Comprendo las dificultades que atosigan al ciudadano común para desentrañar la
falacia, mediocridad y egoísmo, ocultos bajo cada disfraz. Parlotean sin tregua.
Pretenden impedir que la farsa tenga asideros temporales. Constituye el mejor
método para entorpecer cualquier análisis riguroso. Ajetreo y lucubración son
términos antitéticos. Trajín y predominio escénico provocan una pantomima monstruosa.
De
un tiempo acá voy adoptando la decisión de ignorar a los políticos, sus ideas y
opiniones. No me interesa escuchar cuentos chinos, banalidades, travestidos de
declaraciones magistrales, compromisos marchitos o, tal vez, promesas fatuas.
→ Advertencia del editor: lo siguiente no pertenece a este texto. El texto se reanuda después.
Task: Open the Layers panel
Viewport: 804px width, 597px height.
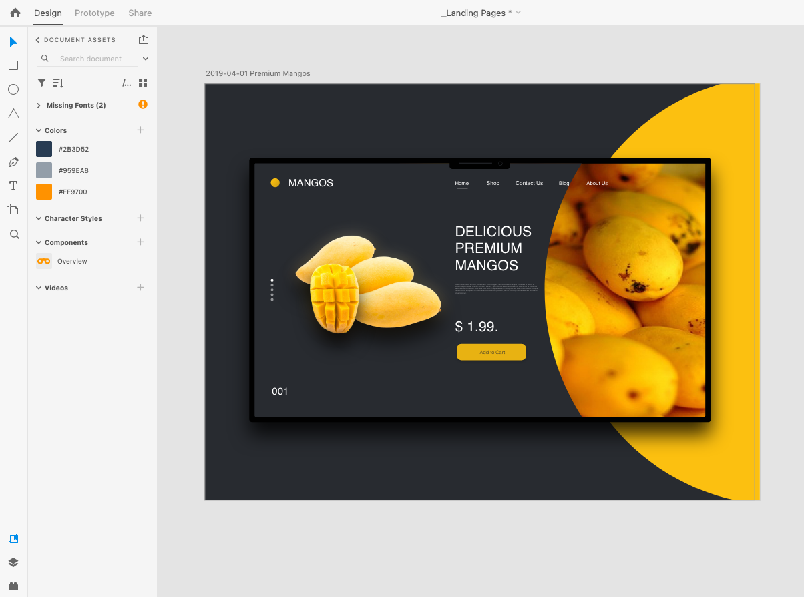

Ignoro un solo caso en que anuncio, verdad y culminación, planeen sobre la
ejecutoria de quien acostumbramos a llamar hombre público. Siempre que un
agradecido -o políticamente correcto- comunicador, tertuliano, quizás ad látere,
se desgañita por convencernos de su necesario concurso democrático, traduzco
tal mensaje como el incuestionable castigo de soportar un mal oneroso, inútil. Democracia,
oscurantismo y delincuencia no tienen parangón.
Antes
del veinticinco ya vislumbraba que Rajoy desmenuzaría un discurso en el que la
visión arcangélica, paradisiaca, de España resultara tan artificial como los
argumentos utilizados. Datos selectos, verdades a medias y ocultaciones sin
par, merecerían un protagonismo asombroso. Rubalcaba -haciendo digna la
impostura- abriría las heridas arraigadas, sangrantes, de los recortes en sanidad
y educación. Completaría su enumeración el aumento del paro, ocaso de la clase
media, pérdida de poder adquisitivo en trabajadores y pensionistas, etc. Cocinaría
tan suculentos platos añadiendo calculadas dosis de condimento sabroso, demagógico
pero efectivo, de poner en cuestión las libertades ciudadanas. Todo tácitamente
pactado. Ninguno quiere sacrificar la gallina de los huevos de oro. Configura esa
rotunda línea roja que no conviene trasponer. El resto, desangelados comparsas,
desgranarían retóricas de fácil asimilación gregaria. También los humildes
deben procurarse un futuro cálido.
Pero…
¿y los españoles? En la inopia. Los políticos lo saben mejor que nadie. Somos
su razón y su excusa. Por ello se atreven a asegurarnos protección y amparo. No
obstante, ¿quién nos guarda de nuestros protectores? Para superar el achaque he
decidido -como medida profiláctica y en defensa propia- mandarlos metafóricamente
a hacer puñetas. Quien quiera, que me siga.